On Monday night, I enjoyed, immensely, a cracking night at the Hydro in which the Magnificent Seven, big John Hartson and Chris Sutton were the front line guests.
Martin O’Neill, to me, stole the show as he was the funniest and most articulate of the additional stars, by far. He laughed and joked all night with his former charges and the respect they have for him is clearly immense even years after the fact.
All in all, I thought it was a very entertaining experience.
One name was mentioned several times, but never showed up. And not that long ago, not only would he have been expected to show up but it would have been unthinkable for the night to have taken place without his being there.
Indeed, even as it was, the whole night seemed a little odd without him.
I refer, of course, to Neil Lennon who was in Seville, who was Martin’s blue eyed bhoy and who captained the team and went on to manage the club. His absence was like the elephant in the room.
When I heard that in addition to Larsson, Sutton and Hartson that Thompson, Petrov, McNamara and others were going to be there I couldn’t imagine that Lennon would not be.
But you know, at the same time I couldn’t imagine that he would be either and not just, of course, because Thompson’s book had just come out and contained some very unflattering stuff.
What kind of reception would he have gotten? Well there was a ripple of applause in the room every time his name was mentioned and whilst I wouldn’t have given him a standing ovation and a lot of others wouldn’t have either nor do I think anyone would have been pissed at him enough to boo and thus impinge on what was an excellent Celtic Family night.
Had Lennon showed up and took his place on that stage he would have been reminded that this support isn’t comprised of the sort of people he seems to think.
More than that, he would have had an opportunity to lay aside some of the hurt and bitterness which does exist from last season by taking a moment to simply say thank you to the fans for all the support that they gave and offering to us the long-awaited apology we’re owed for his own role in the disaster.
Had Lennon done that the entire night, aside from being a great occasion, could also have played a cathartic role, and myself and many others, I’m sure, would have found that a great relief and been grateful to him for it and keen to move on.

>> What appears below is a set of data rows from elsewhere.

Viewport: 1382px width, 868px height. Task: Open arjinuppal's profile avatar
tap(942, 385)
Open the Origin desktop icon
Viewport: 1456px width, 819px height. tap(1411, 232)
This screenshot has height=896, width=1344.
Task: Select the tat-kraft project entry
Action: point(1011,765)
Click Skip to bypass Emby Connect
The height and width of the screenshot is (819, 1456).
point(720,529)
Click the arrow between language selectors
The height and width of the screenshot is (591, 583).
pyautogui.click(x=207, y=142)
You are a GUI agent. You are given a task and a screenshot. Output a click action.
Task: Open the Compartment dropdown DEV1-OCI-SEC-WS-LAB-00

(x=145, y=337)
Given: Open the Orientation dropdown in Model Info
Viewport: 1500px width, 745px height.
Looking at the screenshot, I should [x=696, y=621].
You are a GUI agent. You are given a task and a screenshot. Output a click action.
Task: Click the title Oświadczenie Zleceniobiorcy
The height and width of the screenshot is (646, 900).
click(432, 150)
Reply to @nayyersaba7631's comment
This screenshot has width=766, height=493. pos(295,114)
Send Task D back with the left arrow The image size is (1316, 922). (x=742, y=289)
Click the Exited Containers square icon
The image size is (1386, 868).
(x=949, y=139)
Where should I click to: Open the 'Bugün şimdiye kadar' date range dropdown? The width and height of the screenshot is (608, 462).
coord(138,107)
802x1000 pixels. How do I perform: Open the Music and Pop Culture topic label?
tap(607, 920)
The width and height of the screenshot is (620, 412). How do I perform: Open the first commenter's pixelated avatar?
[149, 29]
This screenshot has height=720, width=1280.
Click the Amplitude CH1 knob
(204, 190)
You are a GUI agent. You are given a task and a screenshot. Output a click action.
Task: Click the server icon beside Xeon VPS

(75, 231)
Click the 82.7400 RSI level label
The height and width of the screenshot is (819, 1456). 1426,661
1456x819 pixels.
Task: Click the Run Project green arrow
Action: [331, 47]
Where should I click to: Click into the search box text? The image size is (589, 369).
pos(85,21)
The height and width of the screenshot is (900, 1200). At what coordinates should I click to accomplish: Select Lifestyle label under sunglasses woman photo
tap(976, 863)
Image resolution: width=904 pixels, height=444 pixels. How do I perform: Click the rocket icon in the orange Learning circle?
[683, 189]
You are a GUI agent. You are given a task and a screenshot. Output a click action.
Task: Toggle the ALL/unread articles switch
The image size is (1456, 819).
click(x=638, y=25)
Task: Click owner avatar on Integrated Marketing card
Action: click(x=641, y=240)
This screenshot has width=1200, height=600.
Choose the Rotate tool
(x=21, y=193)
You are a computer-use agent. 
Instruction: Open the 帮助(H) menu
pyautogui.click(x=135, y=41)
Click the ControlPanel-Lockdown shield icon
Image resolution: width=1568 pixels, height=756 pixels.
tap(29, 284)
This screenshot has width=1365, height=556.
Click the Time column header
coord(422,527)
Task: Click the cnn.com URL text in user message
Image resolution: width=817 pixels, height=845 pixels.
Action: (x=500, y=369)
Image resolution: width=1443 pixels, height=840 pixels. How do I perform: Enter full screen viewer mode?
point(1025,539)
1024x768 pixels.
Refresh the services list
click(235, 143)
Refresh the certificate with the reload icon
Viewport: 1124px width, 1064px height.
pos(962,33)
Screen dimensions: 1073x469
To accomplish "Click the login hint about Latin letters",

I think it was a wasted opportunity in that regard, and although that does not take anything away from what was an outstanding night with some good friends and a reunion with the best Celtic side I saw growing up, and a reminder of what makes this support and this club special (not that I need those but it’s good always to have that affirmation) it makes me sad that it could not also have brought us some of the closure to this painful episode that we require.
Look, it may well be that Lennon would have shown but was never invited.
It may well be that he was invited but didn’t show.
I find the second easier to believe than the first because I cannot imagine those guys having wanted to be there if he was excluded somehow … all I know is that if he’d come along there would have been a tense moment when he took the stage but that he could have changed it all in an instant by saying the words so many of us need to hear.
All in all though, it was a wonderful night.
The good humour and great stories were only a small part of why I enjoyed it.
It was just a great Celtic experience, one of those nights that is all about us, about who we are, where we’ve been and a glimpse of where we might be going.
That said, when I asked my brother in law later if he thought in twenty years’ time we’d all be back there for a show starring Bolingoli, Mikey Johnson and Albian Ajeti he did sort of roll his eyes … he clearly thinks that’s as unlikely as I do.